Impressive Equipment Speed Upgrades Are Not
Enough
Any benefits from the speed of the technical procedure may not be
realized without appropriate planning for the prep/holding areas
and staffing. The fixed time to move the patient and to prepare the
room for the next patient can be optimized. If it is not, however,
the entire throughput of the equipment is lost and the expected
revenue gains will not be realized. In turn, without the revenue
gains, there will additional pressure for more equipment, staff,
and space to meet growing demands in the department. These
interrelated factors can render the financial projections involved
in equipment justifications and department budgets null and
void.
Planning Methodology Changes
In the 1980s and 1990s, the planning methodology for radiographic
rooms was quite simple.
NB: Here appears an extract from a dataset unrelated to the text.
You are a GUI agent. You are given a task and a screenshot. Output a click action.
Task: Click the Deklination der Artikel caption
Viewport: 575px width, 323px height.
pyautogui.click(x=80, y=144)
When the patient examination and study time
was in the range of 30 to 60 minutes per procedure, turnaround time
and transport time were not critical factors. With this procedure
time range, a waiting room was considered adequate, and equipment
speed was always the limiting factor in department
production.
In the 2000s, the planning methodology must focus on keeping the
machine in use due to the tremendous increase in speed and the
decrease in procedure time. A comparison of Scenarios A and B shows
the increase in patient throughput and decrease in patient waiting
times that can be achieved through provision of holding areas and
transport personnel to support the speed of the multislice CT
scanner. The small additional cost of providing a double-stretcher
holding area and a nontechnical staff member increases machine use
by 100 percent.
The technology of a combined PET/CT scanner requires two holding
areas with different functions to enable more efficient patient
flow through the scanning area. The two holding areas are preferred
over a single combined area because the PET prep area has the hot
lab and requires that the IV line and isotope injection be
administered by a higher-level staff person than would be needed in
the routine holding area.
Another critical design factor is the physician's reading room. One
radiologist can read, interpret, and dictate the reports for daily
procedures on a single-slice CT scanner. A multislice CT scanner,
however, often requires two radiologists. The combined PET/CT
scanner requires the reading function of nuclear medicine and CT
with radiation oncology experience. Therefore, the reading room
demands will increase even though the equipment space requirements
may not.
Conclusion
Upgrades in medical technology affect the success of healthcare
planning and design even when the physical space requirements to
accommodate the equipment do not change. An understanding of the
changes in technology is critical to providing a design that will
best achieve the advantages promised in the glossy sales
presentations. Failure to properly support new technology with
functional design might both limit the productivity of the
installation and result in demand for additional equipment
purchases that should not be necessary.